I’ve already given a view on what an incoherent piece of regulation is emerging from the European institutions - a gargantuan dog’s breakfast, and McAvan bears some of the responsibility for that. There’s a lot in this interview and he does a good job interviewing her. If you want to write to her having seen this, it is[email protected] if you are a Yorkshire and Humber constituent and [email protected] for everyone else. As always, be polite, persuasive, encouraging and give your own views on what you are hearing based on your experience – ask questions and ask for a reply. If you are in the e-cig business she has some critical things to say about your motives, so there are some things you might wish to challenge in what she said.

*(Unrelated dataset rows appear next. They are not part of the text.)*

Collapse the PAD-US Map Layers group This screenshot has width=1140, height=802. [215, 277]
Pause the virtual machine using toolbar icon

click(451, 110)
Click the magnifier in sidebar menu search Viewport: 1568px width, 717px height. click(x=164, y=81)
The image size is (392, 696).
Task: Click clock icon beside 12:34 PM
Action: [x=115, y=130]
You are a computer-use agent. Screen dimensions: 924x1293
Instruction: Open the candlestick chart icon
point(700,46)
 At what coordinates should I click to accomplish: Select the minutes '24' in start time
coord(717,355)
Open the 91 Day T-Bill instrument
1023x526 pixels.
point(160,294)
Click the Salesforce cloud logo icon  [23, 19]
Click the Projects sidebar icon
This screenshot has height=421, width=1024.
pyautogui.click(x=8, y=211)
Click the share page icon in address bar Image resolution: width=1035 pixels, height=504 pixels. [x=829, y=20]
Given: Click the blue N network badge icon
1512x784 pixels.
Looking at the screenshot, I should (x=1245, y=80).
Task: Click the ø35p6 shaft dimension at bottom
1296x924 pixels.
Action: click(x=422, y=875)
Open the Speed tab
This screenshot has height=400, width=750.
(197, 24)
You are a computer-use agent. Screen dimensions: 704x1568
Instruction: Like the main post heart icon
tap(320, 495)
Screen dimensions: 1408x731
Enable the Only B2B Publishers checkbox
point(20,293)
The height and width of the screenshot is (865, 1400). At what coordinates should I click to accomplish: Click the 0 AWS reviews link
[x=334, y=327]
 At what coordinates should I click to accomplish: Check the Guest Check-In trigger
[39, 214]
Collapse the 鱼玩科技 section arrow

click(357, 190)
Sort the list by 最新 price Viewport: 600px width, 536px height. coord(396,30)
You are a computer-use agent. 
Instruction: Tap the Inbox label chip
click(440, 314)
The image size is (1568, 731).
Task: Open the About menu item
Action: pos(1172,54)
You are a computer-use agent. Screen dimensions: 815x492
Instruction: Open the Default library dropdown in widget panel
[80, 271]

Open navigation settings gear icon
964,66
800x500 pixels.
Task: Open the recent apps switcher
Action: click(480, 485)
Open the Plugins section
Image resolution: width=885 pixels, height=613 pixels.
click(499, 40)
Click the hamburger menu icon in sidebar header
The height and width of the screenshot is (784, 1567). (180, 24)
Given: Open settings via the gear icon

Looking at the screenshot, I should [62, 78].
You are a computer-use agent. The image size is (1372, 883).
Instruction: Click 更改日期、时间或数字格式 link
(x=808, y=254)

Top doctors know everything

I want to focus on her reaction to a Lancet commentary arguing against medicines regulation for e-cigarettes. This was presented to McAvan during the interview at 10 minutes in. She doesn’t really engage with the arguments at all but resorts to ‘argument from authority’ referring to ‘top doctors’ in the UK who see it differently. I’ve long wondered how ‘top doctors’ anywhere manage to form authoritative views on so much outside their training and experience – it seems to be a kind of professional assurance that comes with a white coat. To know that medicines regulation is the right approach to e-cigarettes you would need:


  1. Knowledge of legal and policy principles that underpin regulation in the EU – for example, the principles of proportionality, non-discrimination, appropriate legal base, minimum burdens consistent with meeting the policy objective, adequate consultation etc and be sure these had been applied. You might also know of the case law in which medicines regulation was struck down in four cases in the EU. You might want to know why the FDA failed in court with its attempt to regulate e-cigs as drugs.
  2. A good understanding of the alternatives to medicines regulation, and what shortcomings, if any these might have and how they might be addressed other than through medicines regulation. Also, the balance of costs and risks that these alternatives create.
  3. A clear market failure based ‘case for government intervention’ and sound grasp of the type and magnitude of the risks that the regulator is required to manage, and what costs might be justifiable in managing these. At the moment it is hard to detect what is actually so wrong that it needs a draconian regulatory intervention – the only complaints are coming from non-smoking charities, pressure groups and academics, often with mixed motives that do not always involve public health.
  4. Insight into the requirements and costs to the supply chain of meeting arbitrary pharmaceutical standards for ‘quality’ – ie the pharma GMP standard and other quality standards (for example could ISO 22716). These cost are revealingly not quantified in the MHRA impact assessment. It is likely that the supply chain costs and organisational capabilities required will run to tens of millions, not the few hundred thousand often quoted, for the companies involved.
  5. Grasp of the potential impact on innovation, product diversity, creativity and the likely impact that would have on the appeal of the e-cigarette category to smokers relative to cigarettes. It’s hard to assess this but the restraint of commercial freedoms comes at a price. The cautious hand of the regulator has hardly made for competitive NRT products.
  6. Some sense of what the medicines regulatory process is trying to achieve. The regulator says that no products on the market would meet its standard, although many users express themselves very content, to say the least., with products on the market So what is the thing that justifies the regulator intervening in trade that already exists between satisfied suppliers and users? Why is the regulator’s objective the right one?
  7. Feel for the ’creative destruction’ economic dynamics of markets and how this raises standards, quality and innovation for the vast majority of products through the interactions of consumers and responsive suppliers in competitive markets.
  8. Assessment of how the preferred regulatory regime would work in the 27 other member states and beyond, and how medicines law is applied in practice. The UK MHRA might be relatively enlightened (‘relative’ is the word here) but the others aren’t necessarily – what effort have top doctors made to understand the consequences of handing such obstructive powers to regulators in such a politicised environment. In the countries that have banned e-cigs, medicines regulations has been the method of choice.
  9. Unintended consequences – the rise of home e-liquid mixing, internet trade etc. that may create more risks than the intended regulation avoids.


I could go on, but let me leave it at that. Not much of this experience is acquired through a career as a cardiovascular surgeon, epidemiologist or smoking cessation counsellor. That’s not a criticism of those professions, just a reason for them to be cautious when straying authoritatively into these areas of policy. My point is that judgements about regulatory arrangements are inherently economic in nature – like most of public policy. I worked for a regulator myself once, albeit in a different field, but we were acutely aware of the damage that excessive regulation could do.